Universal Studios of Art: Professionalization and Contributions to Art Education in Nigeria

Panoramic view on Lagos Marina. Image courtesy of Wikimedia

Curated by Giorgia Gandolfini

Abstract

Dr Augustine Okolo Bardi, Associate Professor at the University of Benin (Benin City, Nigeria) investigated the activities of artists at the Universal Studios of Art based in Lagos, Nigeria. Before the hosting of the 2nd Black World African Festival of Arts and Culture in 1977 tagged (FESTAC ’77), art development in Nigeria was at a moderate speed in terms of advancement. But the hosting of (FESTAC’77) exposed some wealth of art in the society through exhibitions, seminars, workshops and other art activities. The success of FESTAC ’77 opened a corridor of participants by professionals in the arts at the National Theatre complex which housed the National Gallery of Arts (NGA). The premise was used to groom budding artists both formally and informally.
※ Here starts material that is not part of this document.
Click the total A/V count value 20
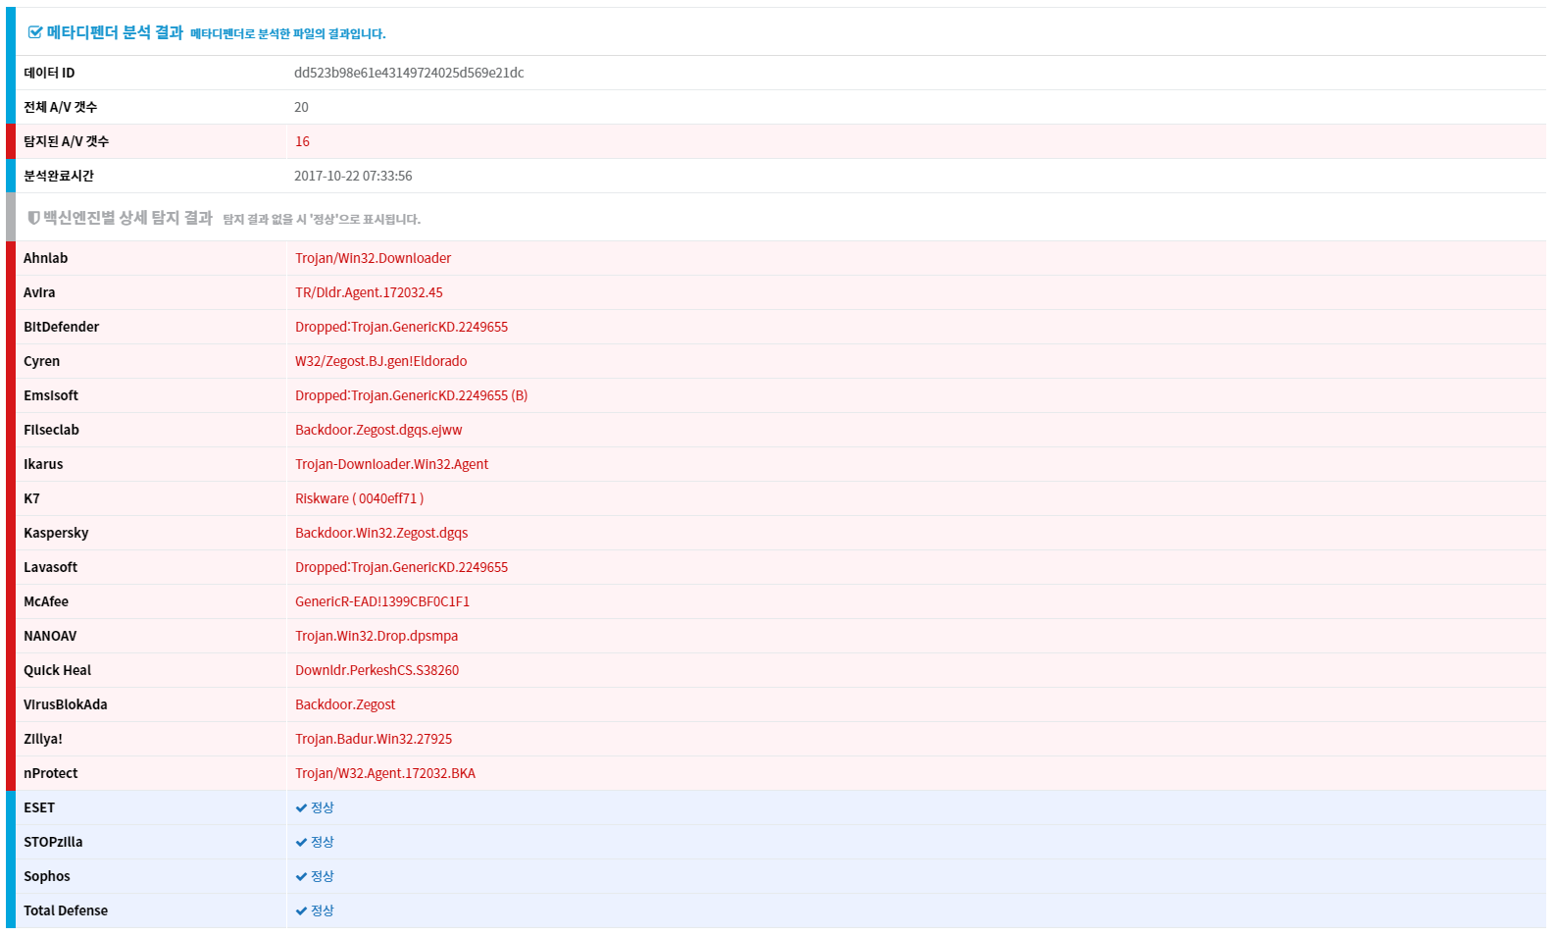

The huge success of this exercise by the invited independent artists as artists-in-residence advanced the growth of art education in Lagos metropolis and extended to institutions which sent students to the center on training. However, this huge success was bridged when a misunderstanding ensued between the authority of the gallery and the independent artists. This quarrel led to the establishment of the Universal Studios of Art in 1996 under the leadership of Bisi Fakeye, a renowned traditional sculptor. At the Universal Studios of Art (USA), Lagos, Nigeria students can learn from any section, such as pottery, sculpture, metal designing, graphics, textile, bead-making, print-making and many others. Art training has greatly increased the potential for empowerment of local  youths and adults.